Chapter 1 · Text, Numbers, Language, Information#
Similarity and Consistency#
-
[Principle] Numbers, words, and natural language are all carriers of information, and they have natural connections. Like other texts, numbers were originally just tools for carrying information and did not have any abstract meanings. It was only half a century ago that Dr. Shannon proposed information theory, which consciously linked mathematics and information systems.
-
[Clustering] In ancient Egyptian hieroglyphs, words with the same pronunciation may be recorded using the same symbol. This concept of clustering has a great similarity in principle to the clustering in today's natural language processing or machine learning.
-
[Disambiguation] Clustering words according to their meanings will eventually bring about some ambiguity.
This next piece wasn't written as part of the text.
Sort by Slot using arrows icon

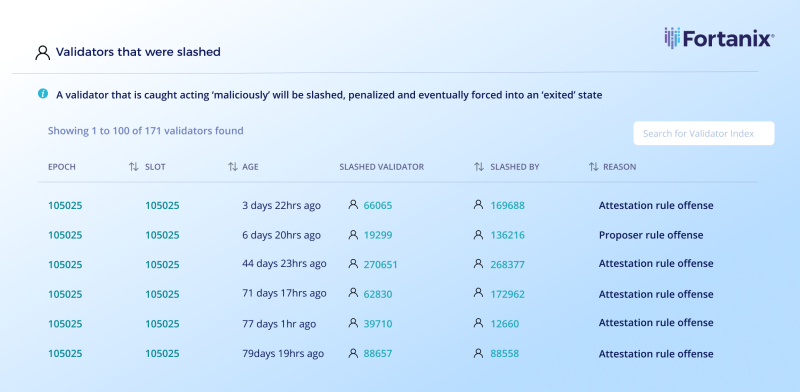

By using context, disambiguation of polysemous words can be achieved in most cases.
-
[Translation] The reason why translation can be achieved is simply because different writing systems have equivalent abilities in recording information. (This conclusion is very important.) Furthermore, writing is only a carrier of information, not the information itself.
-
[Corpus] The decipherment of the Rosetta Stone has two guiding principles: 1. Redundancy of information ensures information security; 2. Language data, which we call corpus, especially bilingual or multilingual parallel corpus, is crucial for translation and serves as the foundation for our research in machine translation.
-
[Communication] In communication, if the channel is wide, information can be directly transmitted without compression; but if the channel is narrow, the information needs to be compressed as much as possible before transmission, and then decompressed at the receiving end.
-
[Checksum] The meticulous Jews invented a method similar to the checksum used in today's computers and communication when copying the Bible. They assigned a number to each Hebrew letter, so that the sum of the letters in each line would yield a special number, which became the checksum for that line.
-
[Grammar] Shakespeare's works were completely popular and mainstream in his time, including a large number of sentences that violated classical grammar. At that time, people began to attempt to improve (actually tamper with) Shakespeare's plays. However, these languages not only did not disappear today, but instead became classics, while those who attempted to improve his works have long been forgotten by the public. This involves a problem of linguistic research methods: is it about language or grammar? The achievements of natural language processing ultimately declare the victory of the former.